Continuous Improvement in Logistics

Using Continuous Improvement (CI) to deliver improved service

A major logistics company which is engaged in delivering over £800m of supplies to the UK health sector was committed to deliver radically improved levels of service to its customers.

To achieve this the company considered that CI appeared to offer a way of raising the level of its performance in serving our customers and, in the process, living the values of the organisation.

Putting CI to the test

Echelon was engaged to work with the organisation to identify some critical ‘live’ service issues and use these as a learning framework for developing ‘CI champions’ within its staff who would then be able to facilitate the sustained adoption of CI’s principles and practices throughout the organisation.

Echelon was commissioned to train two cross-functional teams in the principles of CI and then coach them, over a three-month period, in the practise of CI using the two 'live' examples of processes the company wished to improve: scheduling the deliveries we make to our customers and the process for introducing new products to our catalogue.

Each team of seven was made up of individuals with a thorough knowledge of the issues and others to whom these were unfamiliar. Their objective was to deliver a first phase of improvements for their projects within three months and in the process build competence as practitioners of the CI process.

To demonstrate the commitment of senior management, each team included a team sponsor from senior management.

The company learned to appreciate that that CI is a process of successive improvements and that change should, therefore, be applied systematically using Deming’s PDCA cycle of: Plan, Do, Check, Act.

Customer first

CI starts with the needs of the customer and works back into the process. Identifying the gap between what the customer needs and what the process currently delivers is a key mindset of CI.

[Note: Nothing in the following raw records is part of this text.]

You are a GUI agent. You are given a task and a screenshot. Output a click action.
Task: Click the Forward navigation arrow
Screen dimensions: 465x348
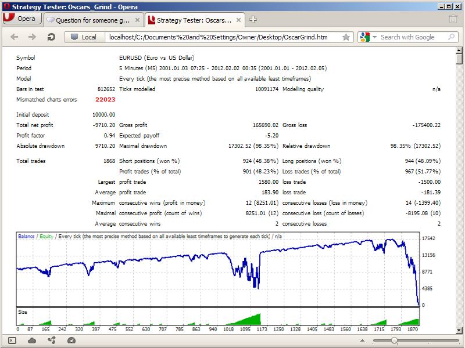tap(32, 37)
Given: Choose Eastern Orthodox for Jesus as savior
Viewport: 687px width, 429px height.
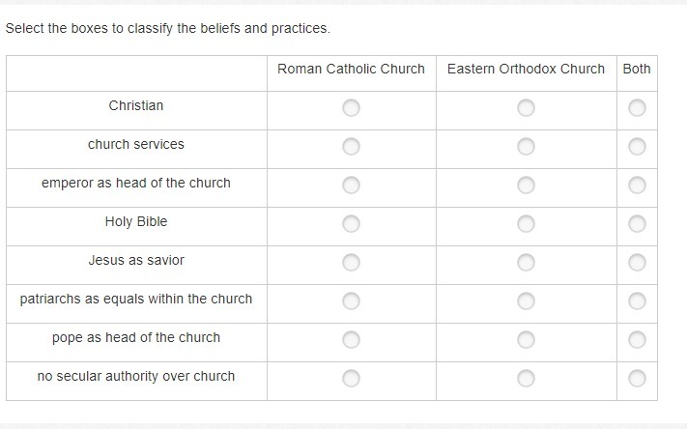Looking at the screenshot, I should 526,262.
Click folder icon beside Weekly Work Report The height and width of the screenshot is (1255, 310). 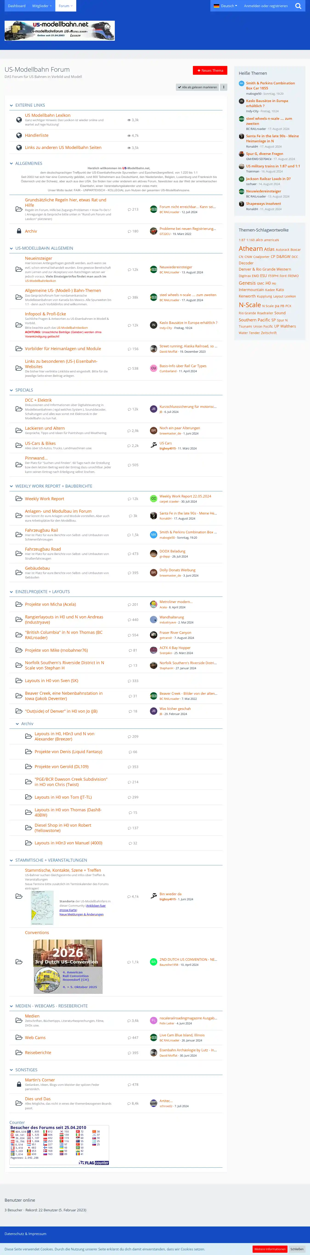[19, 498]
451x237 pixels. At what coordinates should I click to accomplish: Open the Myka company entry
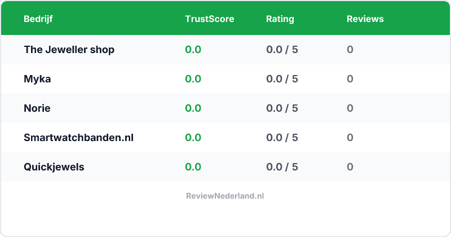click(37, 79)
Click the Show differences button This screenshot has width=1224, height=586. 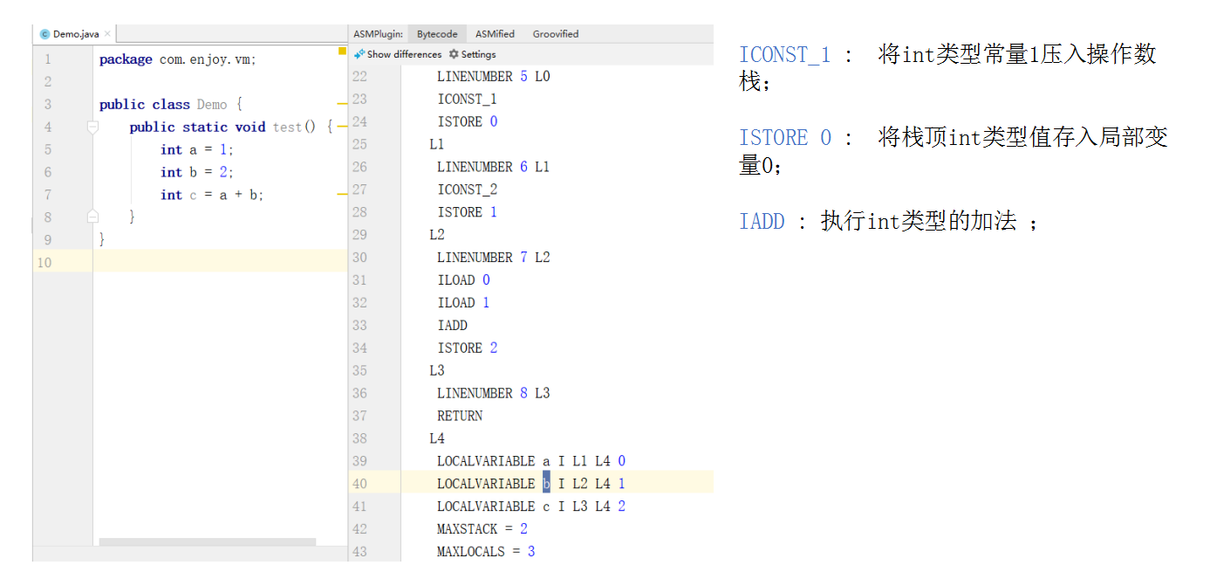[x=398, y=54]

This often requires a shift in perspective from ‘product out’ thinking (‘Once it leaves here, it’s someone else’s responsibility.’) to ‘customer-in’ thinking (‘I’ll check with the customer that it’s arrived safely, that they are satisfied and, if there’s a problem, I’ll put it right.’).

The ‘customer in’ approach aims to achieve a harmonious duet between the ‘voice of the customer’ and the ‘voice of the process’. CI, then, becomes a process of successively ‘tuning’ the process by using the PDCA cycle repeatedly to match the voice of the customer.

What did CI deliver?

The improvements in the process for the introduction of new products has clarified the process for the company’s customers, eliminated a bottleneck and increased customer satisfaction. This has lead to increased customer uptake and the company will to monitor activity to evaluate the long-term impact.

The customer delivery project has also provided some quality benefits. We have a more streamlined and faster process, with clear benefits to our customer base.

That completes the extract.